Waste Isolation Pilot Plant (WIPP)
The Waste Isolation Pilot Plant is the nation's only deep geologic repository for the permanent disposal of defense-generated transuranic (TRU) radioactive waste. Located 2,150 feet underground in an ancient salt formation, WIPP receives TRU waste from DOE sites across the country for permanent isolation from the environment.
TN
Y-12 National Security Complex
The Y-12 National Security Complex in Oak Ridge, Tennessee is the nation's primary facility for processing and storing weapons-grade highly enriched uranium (HEU). Y-12 manufactures uranium components for every nuclear weapon in the U.S. stockpile and plays a critical role in global nuclear nonproliferation through HEU downblending programs.

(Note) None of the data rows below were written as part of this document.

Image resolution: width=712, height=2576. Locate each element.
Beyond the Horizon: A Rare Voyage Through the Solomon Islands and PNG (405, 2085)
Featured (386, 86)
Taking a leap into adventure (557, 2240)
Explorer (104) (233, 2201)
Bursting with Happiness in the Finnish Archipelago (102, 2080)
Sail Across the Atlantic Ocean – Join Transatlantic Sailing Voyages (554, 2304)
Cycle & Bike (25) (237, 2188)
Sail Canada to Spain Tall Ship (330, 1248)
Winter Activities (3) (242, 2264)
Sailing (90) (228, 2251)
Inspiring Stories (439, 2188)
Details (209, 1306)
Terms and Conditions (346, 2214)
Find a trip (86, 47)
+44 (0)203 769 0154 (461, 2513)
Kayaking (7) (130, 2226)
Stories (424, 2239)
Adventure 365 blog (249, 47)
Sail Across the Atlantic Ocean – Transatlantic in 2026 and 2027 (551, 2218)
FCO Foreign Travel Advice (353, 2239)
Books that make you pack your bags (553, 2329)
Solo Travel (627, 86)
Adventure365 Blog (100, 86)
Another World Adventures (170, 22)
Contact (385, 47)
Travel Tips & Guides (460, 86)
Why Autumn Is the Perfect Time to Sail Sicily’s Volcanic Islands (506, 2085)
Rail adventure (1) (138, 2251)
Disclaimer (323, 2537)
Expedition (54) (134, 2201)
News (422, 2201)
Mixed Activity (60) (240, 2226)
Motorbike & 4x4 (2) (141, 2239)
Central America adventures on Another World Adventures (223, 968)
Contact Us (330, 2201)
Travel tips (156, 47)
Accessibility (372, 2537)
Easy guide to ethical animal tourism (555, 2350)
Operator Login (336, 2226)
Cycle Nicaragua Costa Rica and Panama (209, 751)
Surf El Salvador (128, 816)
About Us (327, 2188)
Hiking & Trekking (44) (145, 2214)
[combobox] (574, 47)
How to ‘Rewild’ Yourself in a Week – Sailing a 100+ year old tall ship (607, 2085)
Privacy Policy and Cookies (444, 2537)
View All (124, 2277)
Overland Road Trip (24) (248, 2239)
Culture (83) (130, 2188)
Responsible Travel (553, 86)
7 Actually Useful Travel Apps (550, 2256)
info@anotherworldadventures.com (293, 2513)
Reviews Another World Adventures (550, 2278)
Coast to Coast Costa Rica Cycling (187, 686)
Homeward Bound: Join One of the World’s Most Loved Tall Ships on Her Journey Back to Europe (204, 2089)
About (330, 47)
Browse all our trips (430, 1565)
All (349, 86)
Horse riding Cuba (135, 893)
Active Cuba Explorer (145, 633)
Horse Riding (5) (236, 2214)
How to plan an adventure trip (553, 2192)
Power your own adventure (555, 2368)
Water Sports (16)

Oak Ridge National Laboratory
Oak Ridge National Laboratory is DOE's largest science and energy laboratory, hosting the world's most powerful supercomputer (Frontier, first exascale system) and the Spallation Neutron Source. ORNL supports NNSA missions through nuclear security research, isotope production, and materials science for weapons programs.
WA
Hanford Site
The Hanford Site, a 586-square-mile former plutonium production complex along the Columbia River, is the largest environmental cleanup project in the world. Nine nuclear reactors and associated processing facilities produced plutonium for the U.S. nuclear arsenal from 1943 to 1987, leaving behind 56 million gallons of radioactive tank waste and extensive groundwater contamination.

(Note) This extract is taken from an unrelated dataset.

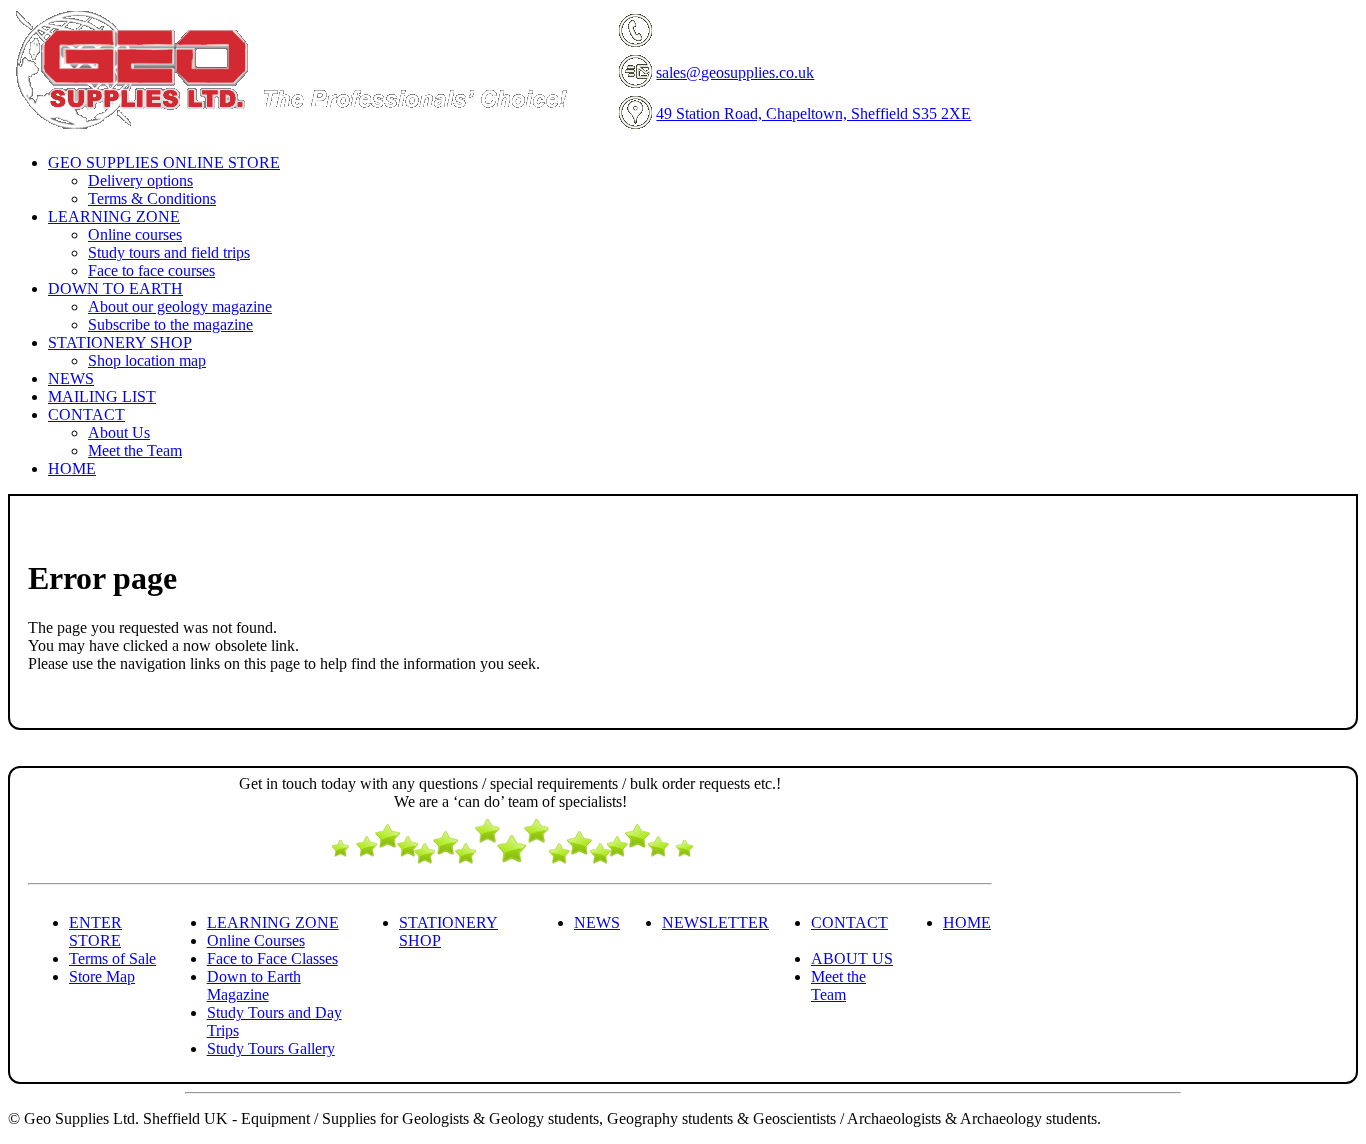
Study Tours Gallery (271, 1048)
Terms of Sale (112, 958)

Pacific Northwest National Laboratory
Pacific Northwest National Laboratory conducts research spanning national security, clean energy, and environmental science. For NNSA, PNNL provides expertise in nuclear nonproliferation, nuclear forensics, radiation detection, and arms control verification. It operates the Environmental Molecular Sciences Laboratory and the Radiochemical Processing Laboratory.

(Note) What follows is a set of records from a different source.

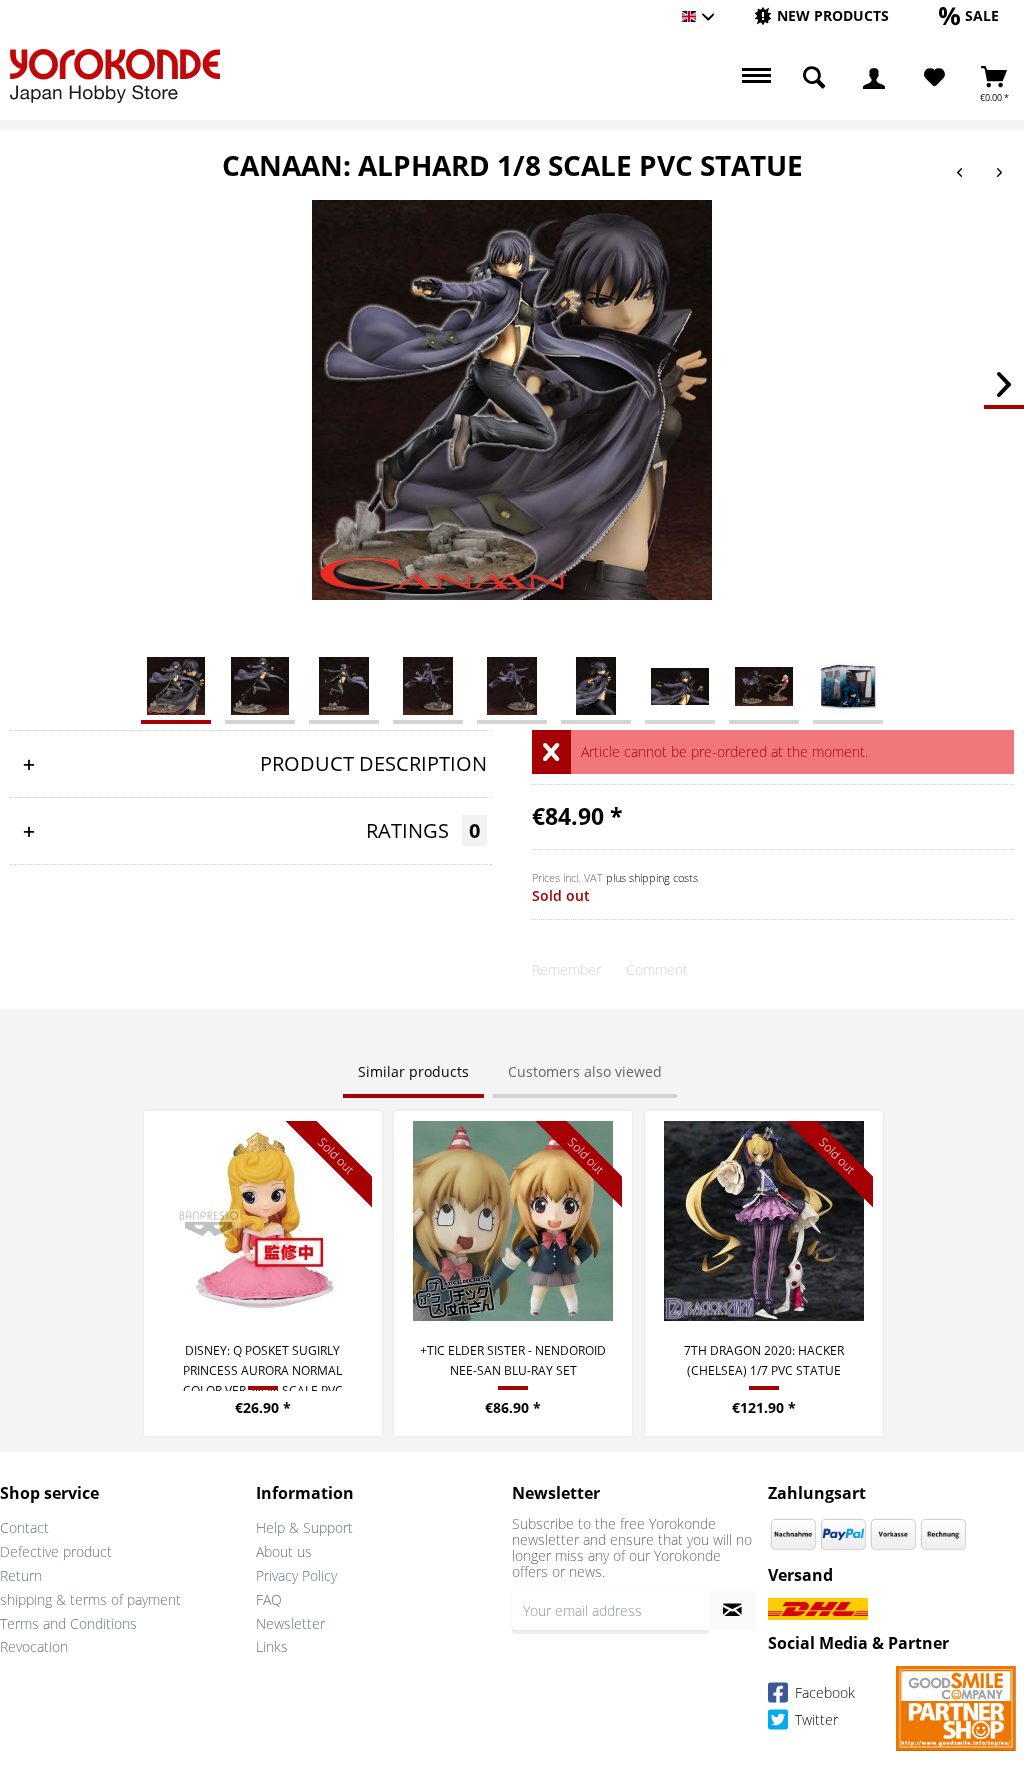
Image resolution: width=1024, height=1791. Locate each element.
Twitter (814, 1720)
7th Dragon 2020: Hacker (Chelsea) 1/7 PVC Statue (764, 1360)
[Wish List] (934, 78)
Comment (657, 969)
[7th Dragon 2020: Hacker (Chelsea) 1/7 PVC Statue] (764, 1221)
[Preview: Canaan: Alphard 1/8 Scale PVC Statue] (176, 685)
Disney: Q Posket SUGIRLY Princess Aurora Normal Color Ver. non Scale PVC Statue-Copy (263, 1366)
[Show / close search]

About DOE Nuclear Security Sites
The National Nuclear Security Administration maintains the safety, security, and effectiveness of the U.S. nuclear weapons stockpile through a network of national laboratories, production plants, and test sites. These facilities are operated by private contractors under Management and Operating (M&O) contracts, creating a vast ecosystem of subcontracting opportunities.
For federal contractors, DOE nuclear security sites offer long-term, high-value contracting opportunities in nuclear engineering, environmental remediation, construction, IT services, security, and facility operations. Most positions require DOE Q or L security clearances, and contractors must comply with stringent nuclear quality assurance standards (NQA-1) and safety regulations.